This is part of a series of articles written to highlight rare hereditary cancer syndromes. In this interview, Heather shares her story of living with Cowden syndrome.
Genetic Counseling Note: People who have a mutation (also known as a pathogenic variant) in the PTEN gene can have one of several different disorders, including Cowden syndrome. Individuals with Cowden syndrome are at increased risk to develop several cancers, including cancers of the breast, thyroid, endometrium (lining of the uterus), and kidneys. People with Cowden syndrome often have macrocephaly (larger than average head size), characteristic benign skin findings, and colorectal polyps. Lhermitte-Duclos disease, autism, and other features can also be part of this syndrome. Cowden syndrome is variable – not every person with this condition will have every possible feature.
Tell us a little about yourself, Heather.
I’m 43-years-old. I like to read, crochet, and occasionally play the piano. I also love to do genealogy work and research my family history. I have two cats, named Kona and Tigger. I live with my family. My mom is a huge support to me, and I would not be where I am today without her. Before being diagnosed with two brain tumors, I had hoped to be a special education teacher. I now work on-call as a substitute teacher, but I am having a difficult time maintaining full-time employment because of my medical management.
How and when did you learn that you have a PTEN mutation?
I experienced symptoms in July 2011 that warranted a brain scan, after which I learned I had two separate brain tumors. Following a 13-hour surgery, the tumors were found to be benign gangliocytomas, also known as Lhermitte-Duclos Disease. My neurosurgeon said, “I think you have Cowden syndrome.” I had my blood drawn for genetic testing and learned I have a mutation in the gene called PTEN, which means that I do, in fact, have Cowden syndrome. I had previously survived thyroid cancer in 2003. The thyroid cancer diagnosis makes complete sense now because I had a huge goiter that was 10 times larger than normal. Since my diagnosis in the fall of 2011, I have had my uterus and ovaries preventively removed.
Do any of your family members have this mutation?
None of them have interest in being tested, which has been a hard pill for me to swallow. I have not had one person in my family who has breast, uterine, or thyroid cancer and have no known family history that is consistent with Cowden syndrome.
How has learning that you have a PTEN mutation changed your life?
I struggle with feeling disconnected from people. My life now includes constant doctor appointments, and I sometimes miss my “old” life. Many people don’t understand this new life of mine and are unable to relate to it. Having the knowledge that I could potentially develop cancer someday makes me feel different, and I don’t like that. It is a constant struggle for me to manage the emotions surrounding this.
Has anything positive come from this diagnosis?

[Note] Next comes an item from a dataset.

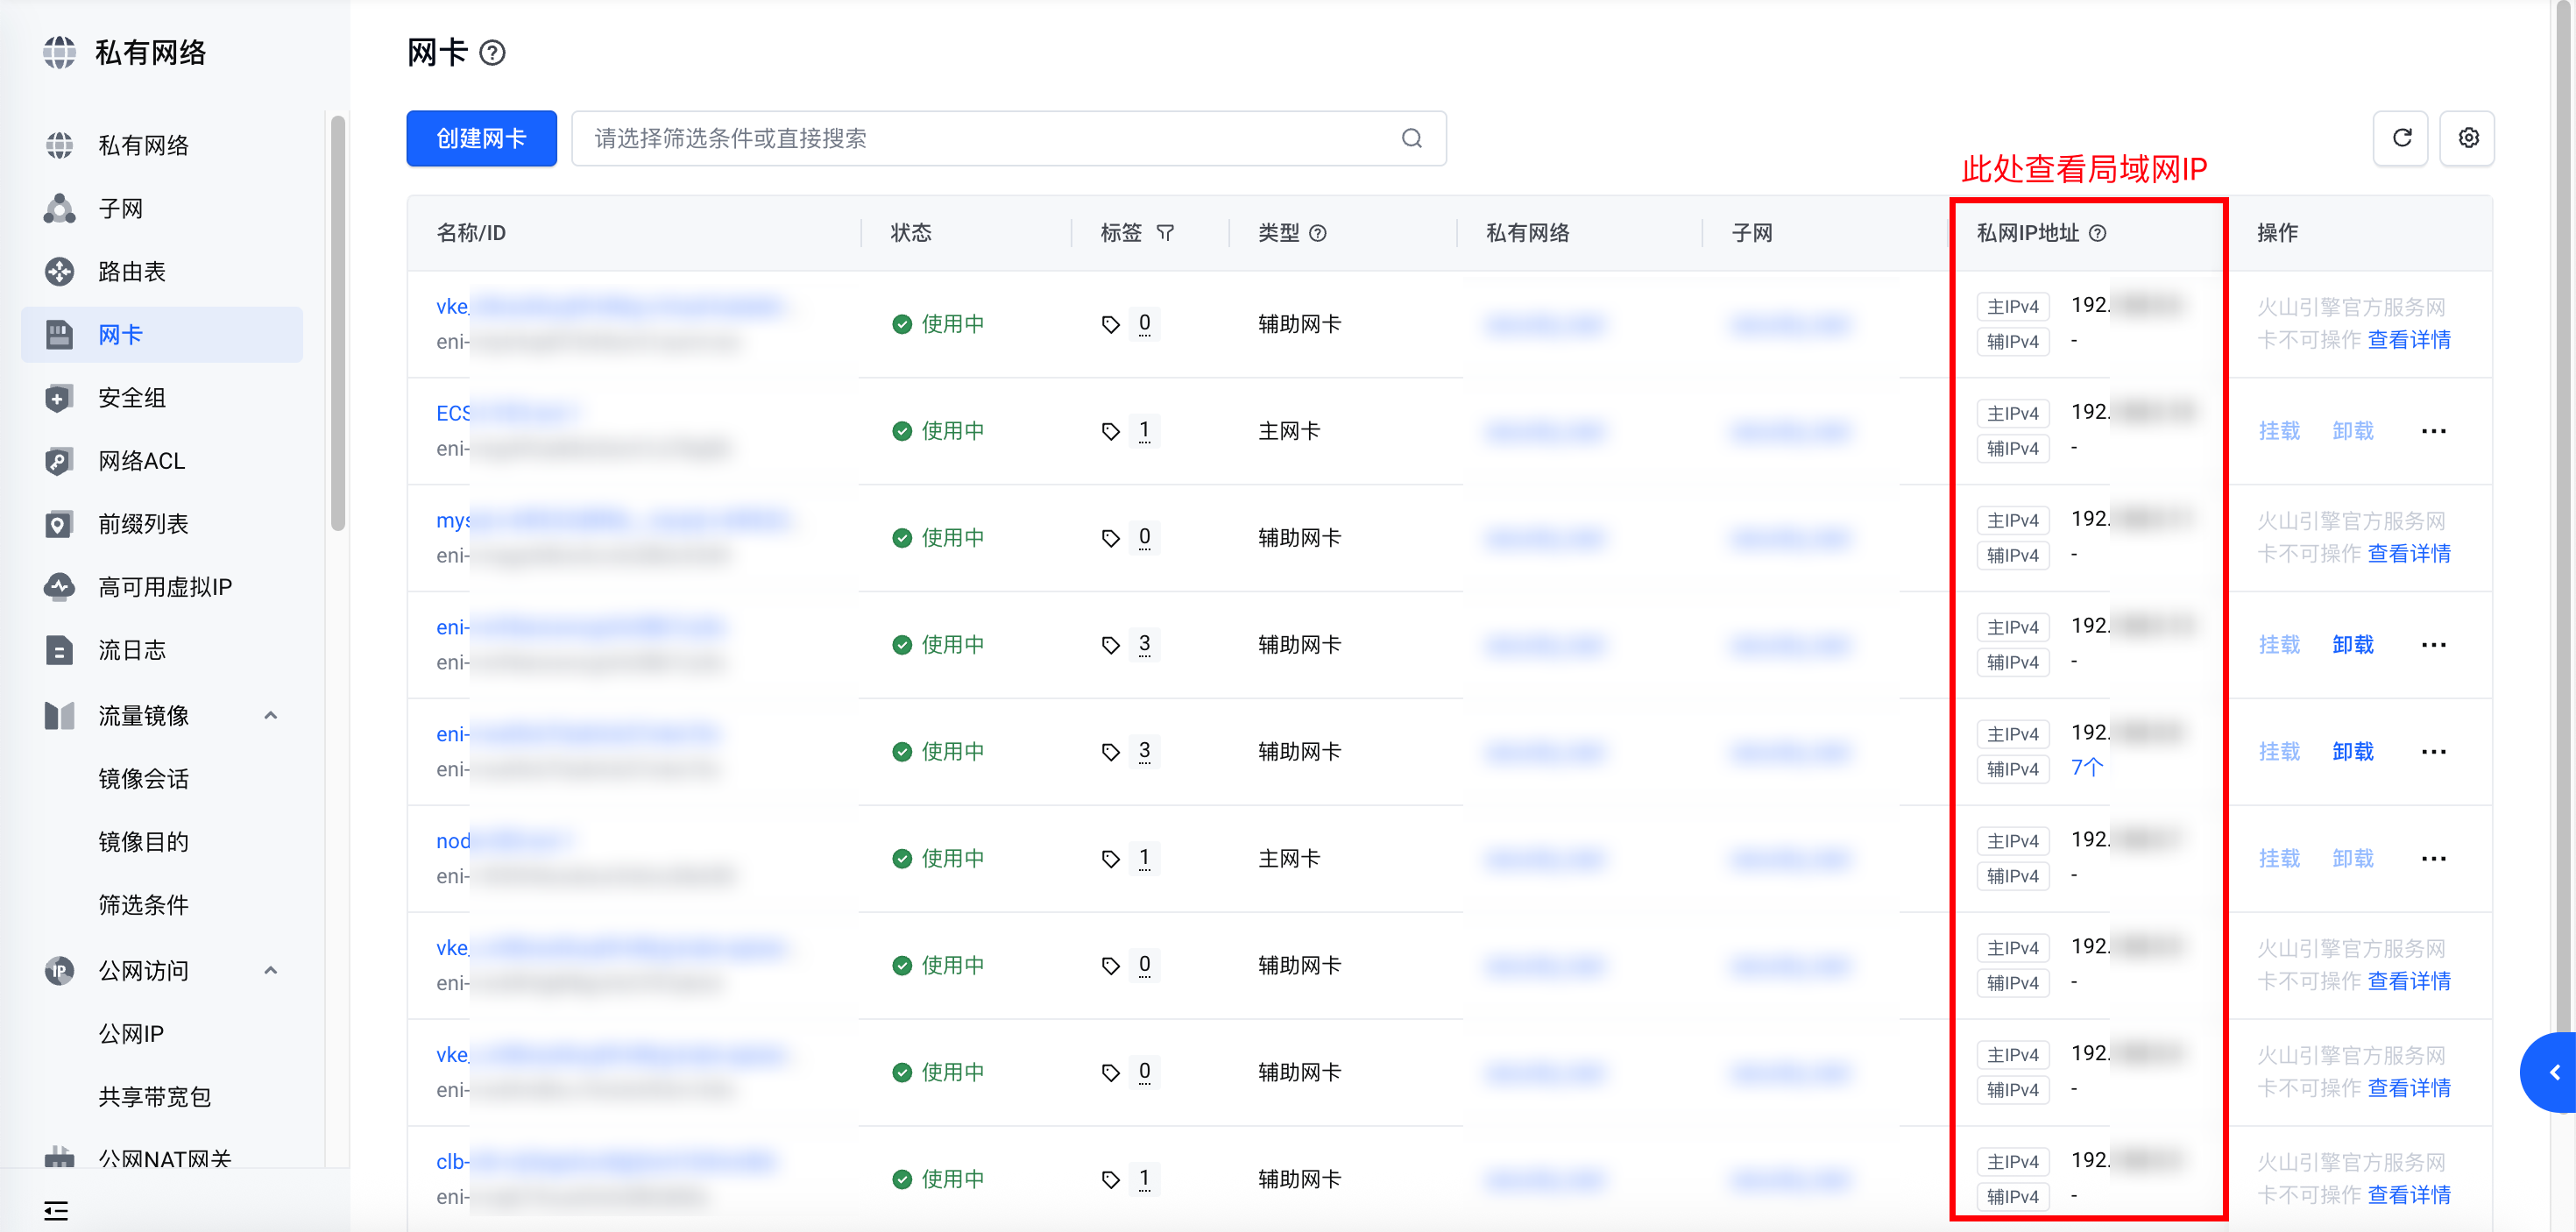Open more actions menu in nod 主网卡 row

I see my family through different eyes. I’m appreciative, grateful, and thankful for the family that I have. I don’t know if I can yet say I am “thankful” for the brain tumor diagnosis, but if it weren’t for that diagnosis, I don’t know how I would have ever been diagnosed with Cowden syndrome. Through social media, I have connected with amazing people who are also living with CS, who give me the strength and hope to take each new day as it comes. I know I have my own struggles, but connecting with others gives me the courage to take the next step. While I was recovering from the brain surgeries, I had many people praying for me, even strangers. Once I hit the year mark of recovery, I decided to pay it forward and chose to volunteer as a Literacy Tutor.
What would you like people to know about PTEN and the associated syndromes?

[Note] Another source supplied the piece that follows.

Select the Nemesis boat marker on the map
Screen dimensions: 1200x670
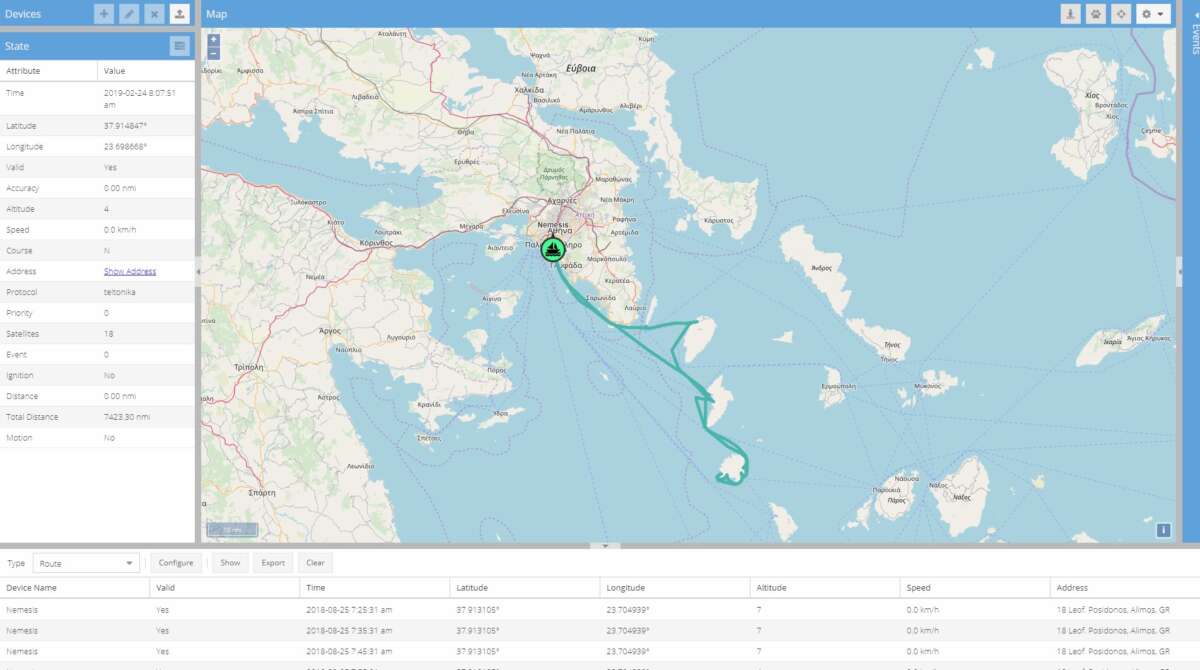[553, 248]
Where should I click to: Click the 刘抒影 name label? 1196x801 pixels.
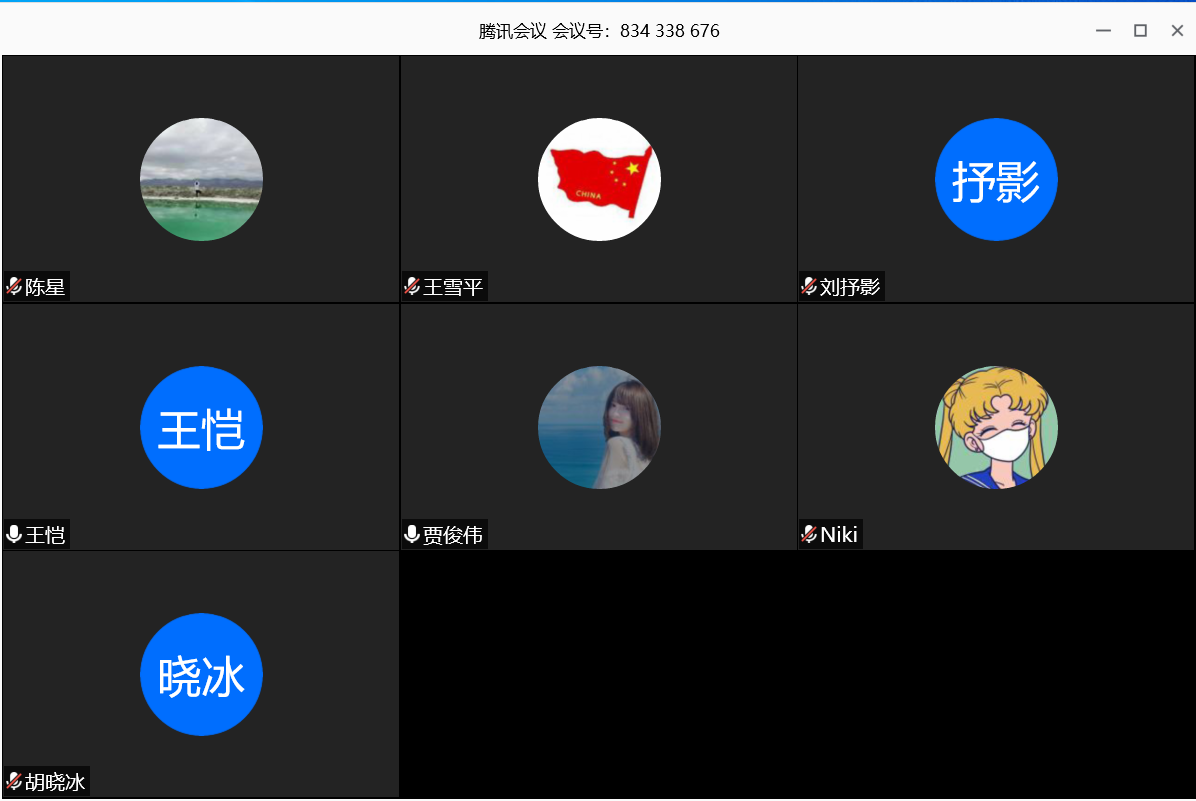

That it is manageable. Although it’s considered rare, there are many of us out there. You are not alone. Once you get “used” to this diagnosis, it does get easier. Four years ago, when I found out about this, I felt like my world was going to crumble. And then I met other people out there who also have it, and it gave me strength – you are not alone.
BRCA has received a lot of media attention since Angelina Jolie’s disclosure. How does that make you feel?

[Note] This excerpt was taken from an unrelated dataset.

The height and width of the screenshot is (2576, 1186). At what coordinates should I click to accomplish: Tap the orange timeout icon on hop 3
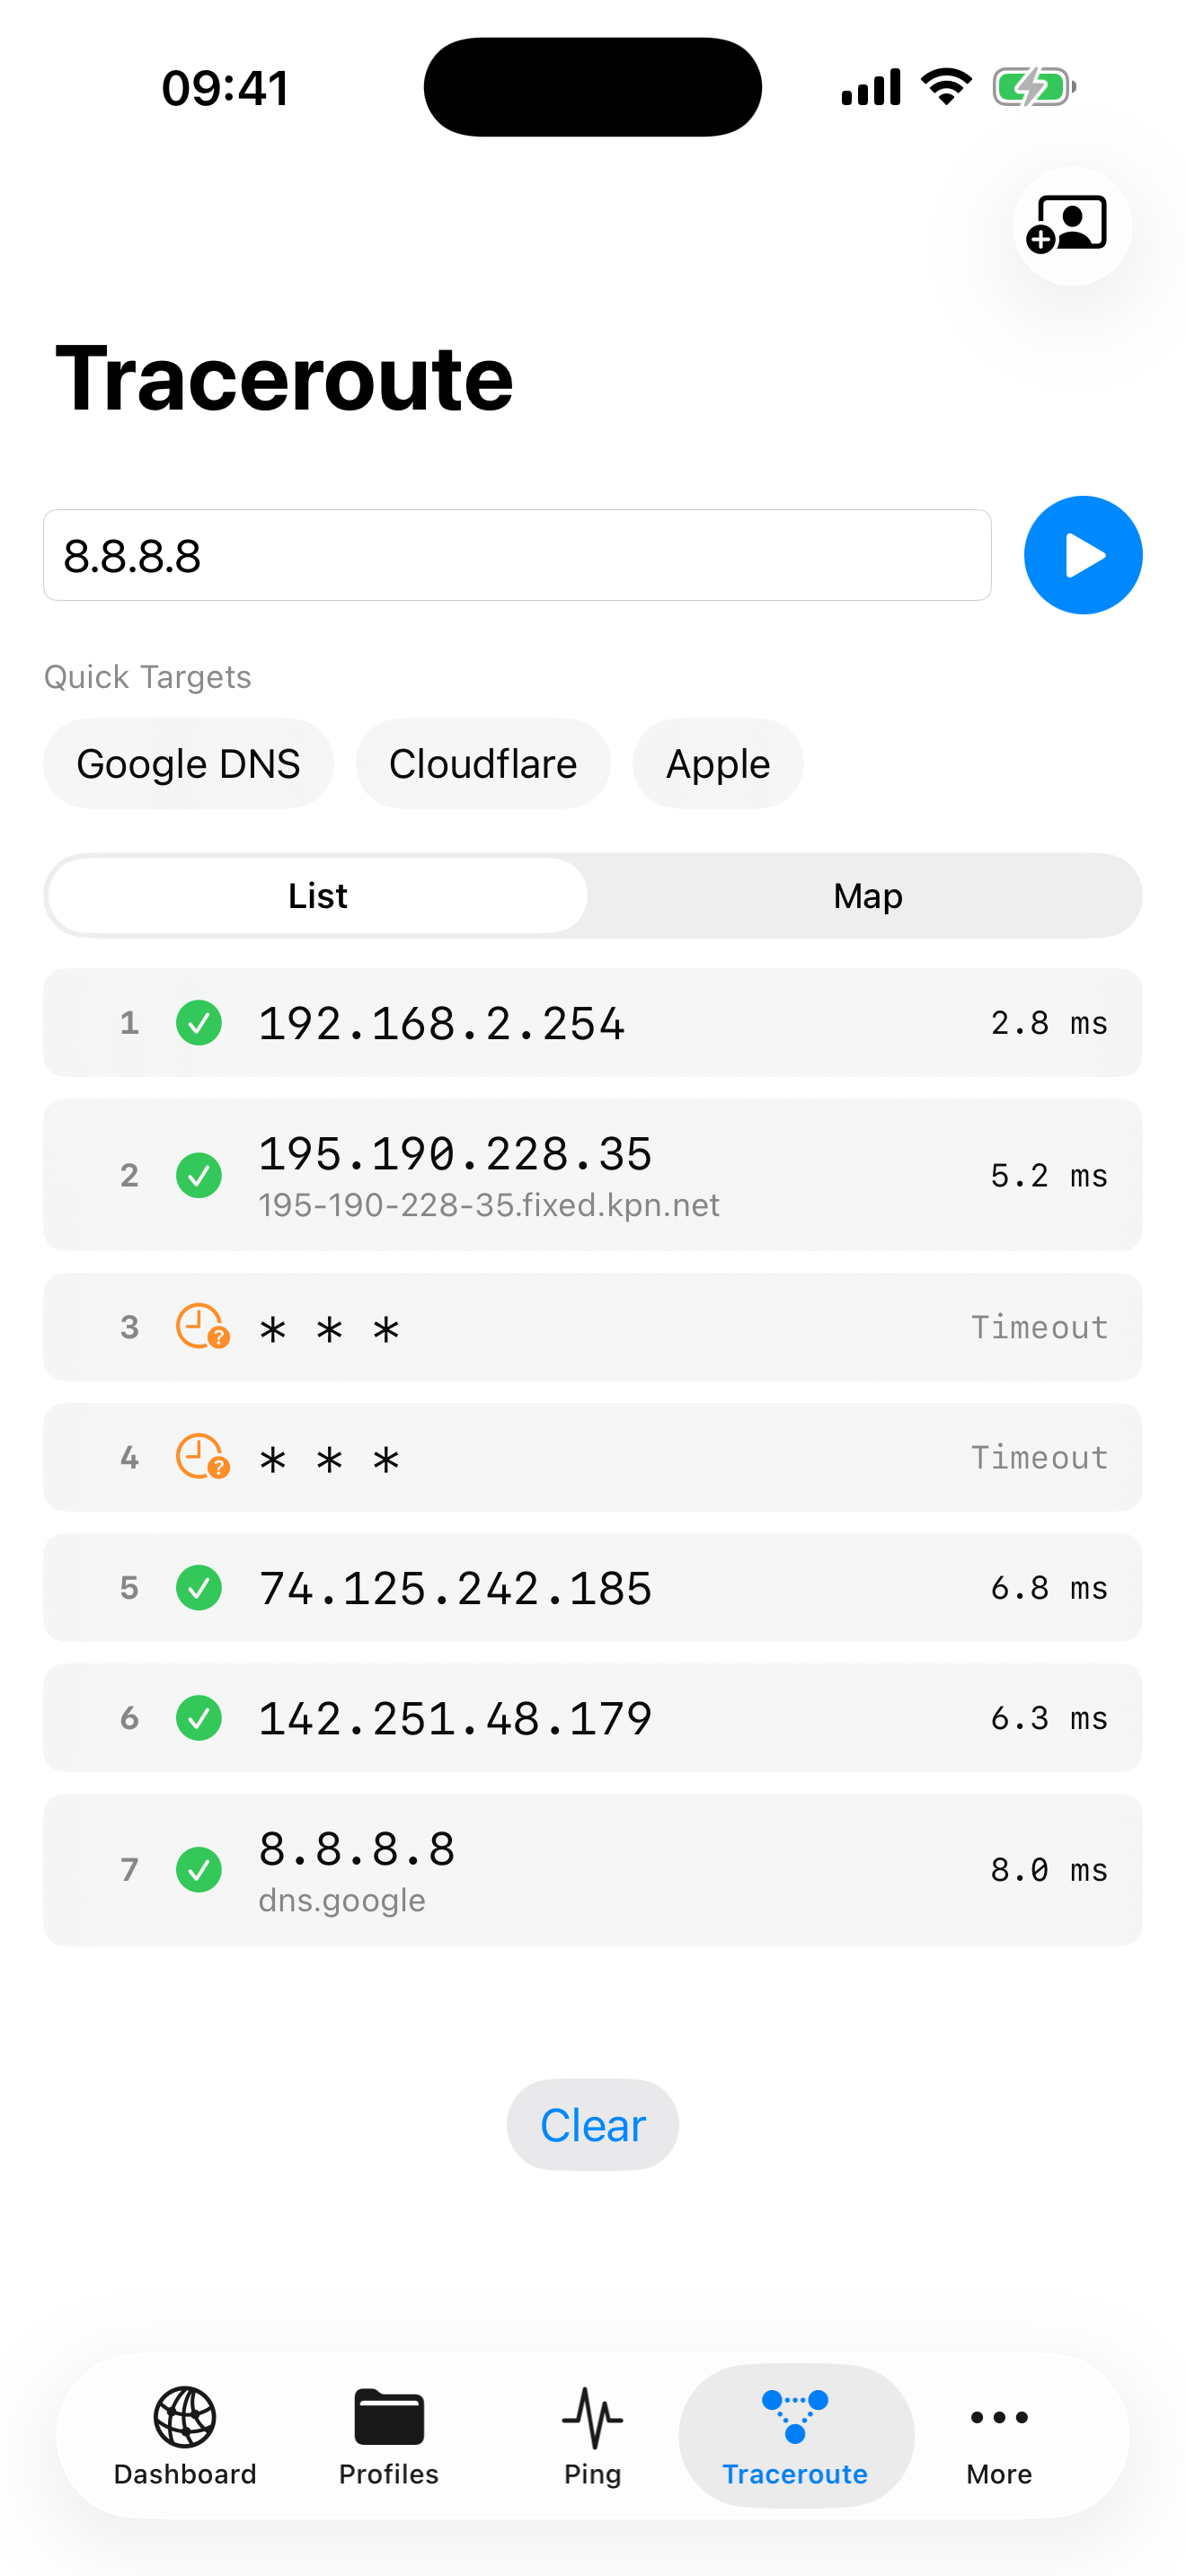pos(200,1327)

I want other women who are at high risk for breast cancer (but have a mutation in a gene other than BRCA1/2) to feel that they have a voice, too. Sometimes, because fewer people know about PTEN, it feels like our situation is less important and less serious. It’s not a competition of course, but it has encouraged me to be more vocal about my situation. I am not BRCA positive, but I am at high risk to develop breast cancer, too. I wish Ms. Jolie would have raised awareness for ALL hereditary cancer syndromes – that is what I’m hoping and helping to do!